## Required action
The entries below should be transcribed in their entirety, exactly as written.

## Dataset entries
⟨

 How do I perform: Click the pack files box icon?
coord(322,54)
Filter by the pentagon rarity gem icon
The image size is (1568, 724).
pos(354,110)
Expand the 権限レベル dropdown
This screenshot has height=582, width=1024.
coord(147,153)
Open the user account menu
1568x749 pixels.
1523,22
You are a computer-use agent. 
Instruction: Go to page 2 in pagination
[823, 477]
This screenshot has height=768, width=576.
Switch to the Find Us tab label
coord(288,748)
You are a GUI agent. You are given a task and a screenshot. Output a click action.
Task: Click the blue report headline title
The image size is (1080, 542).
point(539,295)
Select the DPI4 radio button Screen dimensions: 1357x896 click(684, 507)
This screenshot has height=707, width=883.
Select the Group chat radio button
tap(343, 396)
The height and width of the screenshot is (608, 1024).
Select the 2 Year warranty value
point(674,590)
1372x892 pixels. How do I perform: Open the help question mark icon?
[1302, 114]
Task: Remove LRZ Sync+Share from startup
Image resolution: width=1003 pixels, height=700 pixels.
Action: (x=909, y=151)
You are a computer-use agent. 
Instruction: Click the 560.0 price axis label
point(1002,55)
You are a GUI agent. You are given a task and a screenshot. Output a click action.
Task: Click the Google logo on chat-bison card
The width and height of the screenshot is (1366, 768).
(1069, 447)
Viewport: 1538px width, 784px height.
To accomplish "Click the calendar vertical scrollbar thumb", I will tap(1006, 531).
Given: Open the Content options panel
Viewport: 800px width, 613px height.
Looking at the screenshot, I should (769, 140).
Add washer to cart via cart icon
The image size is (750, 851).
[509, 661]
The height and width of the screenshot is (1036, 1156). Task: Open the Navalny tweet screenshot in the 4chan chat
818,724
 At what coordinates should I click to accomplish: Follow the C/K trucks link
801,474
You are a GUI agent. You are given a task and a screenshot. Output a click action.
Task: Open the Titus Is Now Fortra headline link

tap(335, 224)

⟩

## Exercise solution
 How do I perform: Click the pack files box icon?
coord(322,54)
Filter by the pentagon rarity gem icon
The image size is (1568, 724).
pos(354,110)
Expand the 権限レベル dropdown
This screenshot has height=582, width=1024.
coord(147,153)
Open the user account menu
1568x749 pixels.
1523,22
You are a computer-use agent. 
Instruction: Go to page 2 in pagination
[823, 477]
This screenshot has height=768, width=576.
Switch to the Find Us tab label
coord(288,748)
You are a GUI agent. You are given a task and a screenshot. Output a click action.
Task: Click the blue report headline title
The image size is (1080, 542).
point(539,295)
Select the DPI4 radio button Screen dimensions: 1357x896 click(684, 507)
This screenshot has height=707, width=883.
Select the Group chat radio button
tap(343, 396)
The height and width of the screenshot is (608, 1024).
Select the 2 Year warranty value
point(674,590)
1372x892 pixels. How do I perform: Open the help question mark icon?
[1302, 114]
Task: Remove LRZ Sync+Share from startup
Image resolution: width=1003 pixels, height=700 pixels.
Action: (x=909, y=151)
You are a computer-use agent. 
Instruction: Click the 560.0 price axis label
point(1002,55)
You are a GUI agent. You are given a task and a screenshot. Output a click action.
Task: Click the Google logo on chat-bison card
The width and height of the screenshot is (1366, 768).
(1069, 447)
Viewport: 1538px width, 784px height.
To accomplish "Click the calendar vertical scrollbar thumb", I will tap(1006, 531).
Given: Open the Content options panel
Viewport: 800px width, 613px height.
Looking at the screenshot, I should (769, 140).
Add washer to cart via cart icon
The image size is (750, 851).
[509, 661]
The height and width of the screenshot is (1036, 1156). Task: Open the Navalny tweet screenshot in the 4chan chat
818,724
 At what coordinates should I click to accomplish: Follow the C/K trucks link
801,474
You are a GUI agent. You are given a task and a screenshot. Output a click action.
Task: Open the Titus Is Now Fortra headline link

tap(335, 224)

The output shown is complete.